Your objective:
Repeat word for word, please, only the lines of the material from the one containing "Open the Charts menu" through its final line, both ends included.

** Exercise material follows **

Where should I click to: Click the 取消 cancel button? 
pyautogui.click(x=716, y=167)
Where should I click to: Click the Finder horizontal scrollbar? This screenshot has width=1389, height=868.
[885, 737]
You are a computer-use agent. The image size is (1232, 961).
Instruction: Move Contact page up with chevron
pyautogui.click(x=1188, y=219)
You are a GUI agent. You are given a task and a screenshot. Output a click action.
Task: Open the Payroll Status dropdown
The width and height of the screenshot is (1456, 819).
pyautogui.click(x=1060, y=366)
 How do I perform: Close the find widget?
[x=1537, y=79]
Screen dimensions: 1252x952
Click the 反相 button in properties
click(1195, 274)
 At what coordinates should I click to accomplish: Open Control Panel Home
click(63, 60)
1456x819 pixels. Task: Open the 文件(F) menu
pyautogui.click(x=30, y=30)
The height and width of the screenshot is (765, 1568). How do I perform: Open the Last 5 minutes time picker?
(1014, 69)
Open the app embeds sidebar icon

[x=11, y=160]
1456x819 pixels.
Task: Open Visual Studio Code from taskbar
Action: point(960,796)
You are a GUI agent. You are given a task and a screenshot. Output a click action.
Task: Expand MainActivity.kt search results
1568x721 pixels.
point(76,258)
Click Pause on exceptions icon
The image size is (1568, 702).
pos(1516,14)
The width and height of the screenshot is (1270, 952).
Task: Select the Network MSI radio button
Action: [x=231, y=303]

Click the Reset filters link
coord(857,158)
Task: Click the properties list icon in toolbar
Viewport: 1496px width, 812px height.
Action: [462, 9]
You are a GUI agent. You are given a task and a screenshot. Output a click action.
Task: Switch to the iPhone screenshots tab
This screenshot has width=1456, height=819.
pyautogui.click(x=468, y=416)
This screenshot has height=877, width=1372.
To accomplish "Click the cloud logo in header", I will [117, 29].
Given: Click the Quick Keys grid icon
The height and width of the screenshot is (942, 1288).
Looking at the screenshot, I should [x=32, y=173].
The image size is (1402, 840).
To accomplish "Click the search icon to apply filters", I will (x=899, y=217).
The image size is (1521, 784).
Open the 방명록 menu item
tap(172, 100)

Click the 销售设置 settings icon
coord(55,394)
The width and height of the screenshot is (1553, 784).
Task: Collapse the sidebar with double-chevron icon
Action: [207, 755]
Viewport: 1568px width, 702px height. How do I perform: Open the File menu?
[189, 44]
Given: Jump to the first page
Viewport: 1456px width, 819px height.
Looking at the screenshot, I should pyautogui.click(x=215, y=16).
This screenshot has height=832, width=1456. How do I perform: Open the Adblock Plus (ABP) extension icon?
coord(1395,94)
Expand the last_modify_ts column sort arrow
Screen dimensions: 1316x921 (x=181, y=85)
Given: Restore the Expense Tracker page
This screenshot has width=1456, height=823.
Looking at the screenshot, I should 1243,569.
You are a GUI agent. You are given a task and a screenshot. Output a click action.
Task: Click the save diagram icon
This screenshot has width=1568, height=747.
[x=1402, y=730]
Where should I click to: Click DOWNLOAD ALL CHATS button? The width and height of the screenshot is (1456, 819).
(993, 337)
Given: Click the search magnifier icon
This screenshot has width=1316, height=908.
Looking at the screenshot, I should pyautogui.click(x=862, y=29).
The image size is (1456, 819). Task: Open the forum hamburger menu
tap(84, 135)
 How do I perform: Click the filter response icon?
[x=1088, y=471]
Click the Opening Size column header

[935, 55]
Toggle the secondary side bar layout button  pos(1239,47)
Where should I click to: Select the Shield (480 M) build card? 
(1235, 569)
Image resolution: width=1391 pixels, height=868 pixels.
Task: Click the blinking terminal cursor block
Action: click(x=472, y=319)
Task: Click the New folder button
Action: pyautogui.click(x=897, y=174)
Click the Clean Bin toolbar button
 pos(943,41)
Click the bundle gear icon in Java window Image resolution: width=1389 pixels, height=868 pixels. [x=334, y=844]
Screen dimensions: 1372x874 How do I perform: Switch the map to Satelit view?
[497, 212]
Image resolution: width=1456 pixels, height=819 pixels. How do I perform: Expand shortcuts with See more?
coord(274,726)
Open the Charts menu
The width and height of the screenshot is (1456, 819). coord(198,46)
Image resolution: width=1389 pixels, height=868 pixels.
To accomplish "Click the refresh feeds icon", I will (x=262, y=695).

** End of Exercise material **

Solution for this exercise:
Open the Charts menu
The width and height of the screenshot is (1456, 819). coord(198,46)
Image resolution: width=1389 pixels, height=868 pixels.
To accomplish "Click the refresh feeds icon", I will (x=262, y=695).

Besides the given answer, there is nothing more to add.